Precision Medicine vs One-size-fits-all:
The typical One-size-fits-all medical diagnostic practice in the US aims to use examination of symptoms and broad more generic testing to put an individual’s health situation into any number of predefined bins for treatment and management. While this system can be efficient in dealing with more general and routine health issues, it often lacks the personalized nuance required to break down more complex medical situations or to optimize an individual’s treatment plan to their specific needs. Enter Precision or Personalized Medicine… When many people hear the terms Precision or Personalized Medicine, they often think of medicines that are specifically made for an individual person, but that’s not typically how the Medical community uses these terms. In the Medical community, the term Personalized Medicine (used going forward to include Precision Medicine) refers to creating a medical management plan for an individual, taking into account their personal medical history, genomics, individual biology, environment and lifestyle information. The primary goal of Personalized Medicine is to create treatment plans for a person based on their personal situation, rather than using the more traditional One-size-fits-all medical treatment binning. On the surface it sounds like a fantastic way to improve our healthcare and get each person the detailed and individualized treatment they need to manage the ever-growing complexities of our lives, but there are numerous hurdles and limitations currently holding back Personalized Medicine from being implemented more broadly. In the following paragraphs I’ll first outline some of the types of testing and information that could be included as part of the Personalized Medicine process, then outline what aspects are currently being used in the Cancer and Autoimmune spaces. Following that up with a discussion of what testing and diagnostics could be implemented to vastly improve treatment in these two disease spaces. Lastly, wrapping up the discussion talking about the major hurdles blocking implementation and some potential ethical issues that need to be resolved as part of the process. I recommend reading through my “Intro to Immunology” post prior to starting into this writing to better understand some of the general terminology and how some of this testing ties into Immune Responses and Functionality.

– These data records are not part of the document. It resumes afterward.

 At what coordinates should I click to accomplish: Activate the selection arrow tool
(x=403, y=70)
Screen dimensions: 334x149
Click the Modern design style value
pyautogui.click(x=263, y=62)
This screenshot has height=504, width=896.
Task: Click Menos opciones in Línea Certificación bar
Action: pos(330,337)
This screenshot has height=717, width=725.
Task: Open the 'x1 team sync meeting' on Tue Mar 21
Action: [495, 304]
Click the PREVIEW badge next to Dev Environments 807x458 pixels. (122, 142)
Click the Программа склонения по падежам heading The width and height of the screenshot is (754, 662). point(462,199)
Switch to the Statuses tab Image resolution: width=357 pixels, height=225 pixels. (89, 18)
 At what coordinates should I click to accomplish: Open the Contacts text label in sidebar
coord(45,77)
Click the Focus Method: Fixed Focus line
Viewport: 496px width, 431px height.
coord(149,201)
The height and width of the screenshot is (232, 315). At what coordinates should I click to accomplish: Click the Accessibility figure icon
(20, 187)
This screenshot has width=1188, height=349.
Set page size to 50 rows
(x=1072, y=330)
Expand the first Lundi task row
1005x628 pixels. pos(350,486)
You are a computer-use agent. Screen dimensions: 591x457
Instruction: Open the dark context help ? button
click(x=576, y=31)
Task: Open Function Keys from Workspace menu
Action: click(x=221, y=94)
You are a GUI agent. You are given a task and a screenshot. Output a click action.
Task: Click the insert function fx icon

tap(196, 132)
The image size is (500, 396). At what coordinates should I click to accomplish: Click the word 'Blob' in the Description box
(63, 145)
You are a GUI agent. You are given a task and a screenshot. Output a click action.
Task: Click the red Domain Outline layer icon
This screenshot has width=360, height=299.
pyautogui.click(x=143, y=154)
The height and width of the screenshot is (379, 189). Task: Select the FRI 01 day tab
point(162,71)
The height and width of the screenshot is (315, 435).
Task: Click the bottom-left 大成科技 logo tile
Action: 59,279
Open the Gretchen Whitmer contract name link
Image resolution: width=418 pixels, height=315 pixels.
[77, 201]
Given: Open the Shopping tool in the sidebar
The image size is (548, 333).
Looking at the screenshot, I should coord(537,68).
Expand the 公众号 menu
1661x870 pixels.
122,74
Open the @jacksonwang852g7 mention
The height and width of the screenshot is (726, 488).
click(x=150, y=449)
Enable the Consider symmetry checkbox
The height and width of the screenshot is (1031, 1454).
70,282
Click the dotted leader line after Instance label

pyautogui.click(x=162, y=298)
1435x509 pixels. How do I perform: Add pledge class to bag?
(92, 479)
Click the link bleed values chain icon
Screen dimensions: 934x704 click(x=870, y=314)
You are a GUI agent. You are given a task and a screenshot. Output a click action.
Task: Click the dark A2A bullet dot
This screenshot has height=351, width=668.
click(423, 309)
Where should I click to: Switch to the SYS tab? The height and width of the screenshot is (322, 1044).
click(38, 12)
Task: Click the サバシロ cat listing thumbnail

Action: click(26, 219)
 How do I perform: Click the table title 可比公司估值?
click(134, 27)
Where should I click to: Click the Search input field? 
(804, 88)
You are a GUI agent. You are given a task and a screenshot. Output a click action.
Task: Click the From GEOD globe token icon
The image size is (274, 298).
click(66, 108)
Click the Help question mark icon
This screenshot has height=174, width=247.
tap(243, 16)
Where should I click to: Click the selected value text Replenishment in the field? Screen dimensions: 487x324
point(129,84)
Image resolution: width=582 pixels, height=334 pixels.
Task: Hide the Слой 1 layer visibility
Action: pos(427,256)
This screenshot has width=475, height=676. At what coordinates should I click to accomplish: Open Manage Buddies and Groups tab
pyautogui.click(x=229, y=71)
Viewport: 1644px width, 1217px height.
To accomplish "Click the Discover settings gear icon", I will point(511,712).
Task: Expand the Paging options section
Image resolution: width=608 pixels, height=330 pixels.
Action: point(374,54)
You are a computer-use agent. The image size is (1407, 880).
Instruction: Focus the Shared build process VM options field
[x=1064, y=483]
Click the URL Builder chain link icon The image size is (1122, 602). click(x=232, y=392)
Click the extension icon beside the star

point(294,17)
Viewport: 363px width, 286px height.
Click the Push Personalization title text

The Different Pieces of Personalized Medicine
The idea of Personalized Medicine doesn’t just consider the symptoms an individual is experiencing, but also multiple other more personal factors that can lead to a more nuanced and well-rounded understanding of an individual’s personal medical situation. More general things like personal family history, environmental factors (where you live, what you’re exposed to, diet, etc), social environment and general lifestyle are several types of Personalized information that are often collected as part of an individual’s personal medical file in the US, but they aren’t always considered to be important when selecting treatments and disease diagnosis. Some examples of things that ARE often taken into consideration are; Family history when it comes to hereditary diseases, environmental items like allergen exposures, toxin/chemical exposures for some cancers, diet for IBD/IBS and lifestyle when it comes to cardiovascular/heart issues. Beyond these very broad concepts, which can be helpful in understanding disease context, there are numerous more specific Personalized metrics that can help us understand each individual health situation more directly. The most prominent of these are genetic testing, proteomic testing and immune function profiling. In the next several paragraphs I’ll discuss each one in a little more detail, what they are, how they could drive understanding of a few representative diseases and how prevalent they are in our current Personalized Medicine environment. If you’re not as interested in learning about the specifics of the types of testing and instead are more interested in their implementation within personalized healthcare, skip down to the “Current State and Where It’s Going” section.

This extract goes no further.